## TEXT UNDER STUDY
- - - -
Biomass Crop Assistance Program

Section 9011 of the Farm Security and Rural Investment Act of 2002 (7 U.S.C. 8111) is amended—

(1)

in subsection (a)—

(A)

by redesignating paragraphs (4) through (8) as paragraphs (5) through (9), respectively;

(B)

by inserting after paragraph (3) the following:

(4)

Delivery

The term delivery means the point of delivery of an eligible material or an eligible crop, as determined by the Secretary.

;

(C)

in subparagraph (B) of paragraph (5) (as so redesignated)—

(i)

in clause (i), by striking that is eligible and inserting that, as of the day before the date of enactment of the Rural Economic Farm and Ranch Sustainability and Hunger Act of 2011, was eligible; and

(ii)

in clause (ii), by striking or has the potential to become invasive or noxious;

(D)

in subparagraph (B) of paragraph (6) (as so redesignated)—

(i)

in clause (i), by adding or after the semicolon at the end;

(ii)

in clause (ii), by striking the semicolon at the end and inserting a period; and

(iii)

by striking clauses (iii) through (v); and

(E)

in paragraph (7) (as so redesignated)—

(i)

by redesignating subparagraph (B) as subparagraph (C);

(ii)

by inserting after subparagraph (A) the following:

(B)

Additional requirement for eligible material from non-Federal forest land

In the case of non-Federal forest land and forest land belonging to an Indian or Indian tribe that is in trust by the United States or subject to a restriction against alienation imposed by the United States, the Secretary shall ensure that the definition of the term eligible material

(i)

ensures that the renewable biomass defined as eligible material

(I)

is not diverted from use in markets as of the date of enactment of the Rural Economic Farm and Ranch Sustainability and Hunger Act of 2011;

(II)

has been determined to be otherwise uneconomically retrievable; and

(III)

is harvested in accordance with an approved conservation, forest stewardship, or equivalent plan; and

(ii)

includes a requirement that the renewable biomass is harvested directly from the land for delivery to a biomass conversion facility.

; and

(iii)

in subparagraph (C) (as redesignated by clause (i))—

(I)

in clause (i)—

(aa)

by striking that is eligible and inserting that, as of the day before the date of enactment of the Rural Economic Farm and Ranch Sustainability and Hunger Act of 2011, was eligible; and

(bb)

by inserting before the semicolon at the end , except that residues from such crops are eligible if harvested from the land in accordance with an approved conservation or equivalent plan; and

(II)

in clause (iii), by striking and yard waste and inserting , yard waste, municipal solid waste, and sewage;

(2)

in subsection (b)(2), by inserting collected directly from the land after eligible material;

(3)
- - - -
## DATA UNDER STUDY
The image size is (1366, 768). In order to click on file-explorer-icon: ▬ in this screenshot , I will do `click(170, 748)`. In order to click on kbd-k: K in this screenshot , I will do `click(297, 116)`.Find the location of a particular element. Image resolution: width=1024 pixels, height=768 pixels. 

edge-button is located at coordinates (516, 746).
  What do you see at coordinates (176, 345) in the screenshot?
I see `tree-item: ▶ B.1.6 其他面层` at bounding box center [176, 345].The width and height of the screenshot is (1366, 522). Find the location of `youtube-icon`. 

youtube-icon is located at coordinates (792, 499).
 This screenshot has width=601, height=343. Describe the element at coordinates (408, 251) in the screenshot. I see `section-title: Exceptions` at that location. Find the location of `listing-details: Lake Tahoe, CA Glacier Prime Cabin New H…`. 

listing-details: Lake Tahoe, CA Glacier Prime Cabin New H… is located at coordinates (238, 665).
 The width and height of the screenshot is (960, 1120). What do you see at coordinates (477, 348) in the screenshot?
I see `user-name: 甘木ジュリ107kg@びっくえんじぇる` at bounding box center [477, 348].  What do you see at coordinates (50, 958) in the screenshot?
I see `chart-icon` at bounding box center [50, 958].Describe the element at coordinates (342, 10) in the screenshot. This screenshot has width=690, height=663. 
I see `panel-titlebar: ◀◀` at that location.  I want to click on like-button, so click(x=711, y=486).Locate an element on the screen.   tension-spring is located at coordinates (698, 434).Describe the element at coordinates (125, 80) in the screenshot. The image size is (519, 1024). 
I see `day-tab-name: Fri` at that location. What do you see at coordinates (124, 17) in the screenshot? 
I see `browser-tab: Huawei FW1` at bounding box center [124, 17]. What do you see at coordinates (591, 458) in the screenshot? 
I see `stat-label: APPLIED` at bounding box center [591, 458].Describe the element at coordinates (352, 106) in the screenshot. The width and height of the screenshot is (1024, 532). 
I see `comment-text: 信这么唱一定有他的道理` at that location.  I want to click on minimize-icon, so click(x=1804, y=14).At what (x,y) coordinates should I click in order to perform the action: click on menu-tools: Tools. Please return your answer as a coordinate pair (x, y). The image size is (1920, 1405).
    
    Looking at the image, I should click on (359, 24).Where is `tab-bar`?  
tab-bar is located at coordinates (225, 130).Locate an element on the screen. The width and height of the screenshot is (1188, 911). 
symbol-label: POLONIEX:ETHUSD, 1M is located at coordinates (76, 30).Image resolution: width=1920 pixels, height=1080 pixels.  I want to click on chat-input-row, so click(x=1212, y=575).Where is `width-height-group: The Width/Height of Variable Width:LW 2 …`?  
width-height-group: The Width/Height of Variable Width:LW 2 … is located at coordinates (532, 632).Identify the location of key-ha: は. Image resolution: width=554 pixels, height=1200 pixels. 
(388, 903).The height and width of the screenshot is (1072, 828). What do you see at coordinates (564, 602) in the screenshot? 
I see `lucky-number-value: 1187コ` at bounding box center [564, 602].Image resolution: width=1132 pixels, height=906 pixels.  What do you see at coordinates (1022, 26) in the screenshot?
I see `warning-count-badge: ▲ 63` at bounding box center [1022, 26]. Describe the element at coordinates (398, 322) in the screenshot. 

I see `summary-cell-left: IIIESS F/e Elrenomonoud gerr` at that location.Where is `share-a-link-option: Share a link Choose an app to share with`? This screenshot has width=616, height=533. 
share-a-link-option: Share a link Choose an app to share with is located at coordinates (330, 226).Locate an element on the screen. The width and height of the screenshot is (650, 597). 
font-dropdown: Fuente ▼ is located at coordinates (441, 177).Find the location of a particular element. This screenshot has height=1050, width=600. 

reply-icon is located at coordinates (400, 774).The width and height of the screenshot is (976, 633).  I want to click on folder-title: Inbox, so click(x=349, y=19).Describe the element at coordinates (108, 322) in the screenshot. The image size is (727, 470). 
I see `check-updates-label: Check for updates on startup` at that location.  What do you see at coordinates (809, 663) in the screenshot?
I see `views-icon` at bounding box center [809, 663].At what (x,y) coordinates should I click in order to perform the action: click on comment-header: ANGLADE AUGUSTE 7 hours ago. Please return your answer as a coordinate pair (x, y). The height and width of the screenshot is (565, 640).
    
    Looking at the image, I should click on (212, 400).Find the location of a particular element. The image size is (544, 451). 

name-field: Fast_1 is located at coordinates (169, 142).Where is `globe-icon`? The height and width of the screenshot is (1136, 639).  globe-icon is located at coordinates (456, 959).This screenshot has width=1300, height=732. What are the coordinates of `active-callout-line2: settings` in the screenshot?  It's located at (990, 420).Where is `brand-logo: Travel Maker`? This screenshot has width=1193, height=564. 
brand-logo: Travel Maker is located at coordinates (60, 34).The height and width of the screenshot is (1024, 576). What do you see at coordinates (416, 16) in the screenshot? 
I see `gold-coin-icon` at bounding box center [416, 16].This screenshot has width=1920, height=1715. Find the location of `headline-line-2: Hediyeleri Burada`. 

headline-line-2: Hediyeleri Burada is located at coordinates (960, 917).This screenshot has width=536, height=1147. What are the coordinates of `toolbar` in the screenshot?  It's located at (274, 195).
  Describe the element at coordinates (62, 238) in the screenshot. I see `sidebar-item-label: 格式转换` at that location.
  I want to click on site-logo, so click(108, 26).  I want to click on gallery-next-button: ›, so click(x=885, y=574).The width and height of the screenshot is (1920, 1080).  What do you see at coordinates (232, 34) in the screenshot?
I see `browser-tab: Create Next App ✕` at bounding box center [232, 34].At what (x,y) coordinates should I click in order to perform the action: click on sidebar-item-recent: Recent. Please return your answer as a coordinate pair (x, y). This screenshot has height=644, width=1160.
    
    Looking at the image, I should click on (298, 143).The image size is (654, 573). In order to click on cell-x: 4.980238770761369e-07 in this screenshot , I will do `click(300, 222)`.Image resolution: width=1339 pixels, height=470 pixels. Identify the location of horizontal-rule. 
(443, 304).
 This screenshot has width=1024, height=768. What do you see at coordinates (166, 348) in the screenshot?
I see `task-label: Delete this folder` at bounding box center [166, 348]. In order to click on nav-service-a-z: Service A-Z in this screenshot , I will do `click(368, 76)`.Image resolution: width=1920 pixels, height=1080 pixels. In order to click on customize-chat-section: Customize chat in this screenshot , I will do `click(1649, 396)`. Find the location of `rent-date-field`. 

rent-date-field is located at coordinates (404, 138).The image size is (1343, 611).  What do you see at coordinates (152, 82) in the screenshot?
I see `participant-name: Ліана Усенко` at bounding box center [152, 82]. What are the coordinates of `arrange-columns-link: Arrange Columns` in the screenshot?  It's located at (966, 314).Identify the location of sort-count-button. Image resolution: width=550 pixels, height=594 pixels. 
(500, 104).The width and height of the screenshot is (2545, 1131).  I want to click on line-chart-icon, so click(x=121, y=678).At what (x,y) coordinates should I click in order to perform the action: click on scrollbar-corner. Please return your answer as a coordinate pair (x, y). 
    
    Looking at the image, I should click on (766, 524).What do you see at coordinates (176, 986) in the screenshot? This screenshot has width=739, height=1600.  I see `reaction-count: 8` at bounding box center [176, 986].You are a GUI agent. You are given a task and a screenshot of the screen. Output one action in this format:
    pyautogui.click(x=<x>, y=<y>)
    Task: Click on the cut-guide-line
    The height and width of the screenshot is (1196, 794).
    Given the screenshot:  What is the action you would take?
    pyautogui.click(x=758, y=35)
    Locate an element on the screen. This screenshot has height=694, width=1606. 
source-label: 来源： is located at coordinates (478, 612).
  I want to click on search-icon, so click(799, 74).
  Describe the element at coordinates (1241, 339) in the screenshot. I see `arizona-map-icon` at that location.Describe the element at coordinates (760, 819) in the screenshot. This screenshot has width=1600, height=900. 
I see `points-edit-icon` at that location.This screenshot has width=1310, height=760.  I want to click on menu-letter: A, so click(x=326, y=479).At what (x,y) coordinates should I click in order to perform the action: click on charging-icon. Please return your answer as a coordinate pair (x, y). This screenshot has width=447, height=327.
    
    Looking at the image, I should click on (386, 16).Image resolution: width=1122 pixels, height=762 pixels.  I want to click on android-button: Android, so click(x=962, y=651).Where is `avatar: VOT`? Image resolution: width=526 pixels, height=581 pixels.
- - - -
## PROBLEMS AND TASKS
1) Rewrite the Biomass Crop Assistance Program amendment between "is not diverted" and "biomass conversion facility.", inclusive, changing "biomass conversion facility" to "biorefinery".
2) Write the next part of the Biomass Crop Assistance Program amendment, picking up where it stops.

## OUTPUTS IN ORDER
1)
is not diverted from use in markets as of the date of enactment of the Rural Economic Farm and Ranch Sustainability and Hunger Act of 2011;

(II)

has been determined to be otherwise uneconomically retrievable; and

(III)

is harvested in accordance with an approved conservation, forest stewardship, or equivalent plan; and

(ii)

includes a requirement that the renewable biomass is harvested directly from the land for delivery to a biorefinery.

2)
in subsection (c)(5)—

(A)

in subparagraph (B)—

(i)

by redesignating clauses (i) through (iii) as items (aa) through (cc), respectively, and indenting appropriately;

(ii)

by striking shall be up to 75 and inserting “shall be—

(i)

up to 50

;

(iii)

in item (cc) (as designated by clause (i)), by striking the period at the end and inserting ; and; and

(iv)

by adding at the end the following:

(ii)

if the Secretary determines that a greater amount of support is necessary to demonstrate more capital intensive cropping opportunities or in the case of socially disadvantaged farmers or ranchers (as defined in section 355(e) of the Consolidated Farm and Rural Development Act (7 U.S.C. 2003(e))), up to 65 percent of the costs of establishing an eligible perennial crop covered by the contract (as determined under clause (i)); and

(iii)

determined by the Secretary in a manner that seeks to minimize Federal costs, recognizing that the Secretary is not obligated to provide maximum cost-share allowances under this section.

;

(B)

in subparagraph (C)(ii), in the clause heading, by inserting in annual payments under contract after Reduction; and

(C)

by adding at the end the following:

(D)

Requirements

Subject to subparagraphs (B) and (C), the Secretary shall award payments under this subsection on a competitive basis, taking into consideration the needs—

(i)

to demonstrate the economic viability of diverse bioenergy crops; and

(ii)

to encourage cost competition in establishment of eligible crops.

;

(4)

in subsection (d)—

(A)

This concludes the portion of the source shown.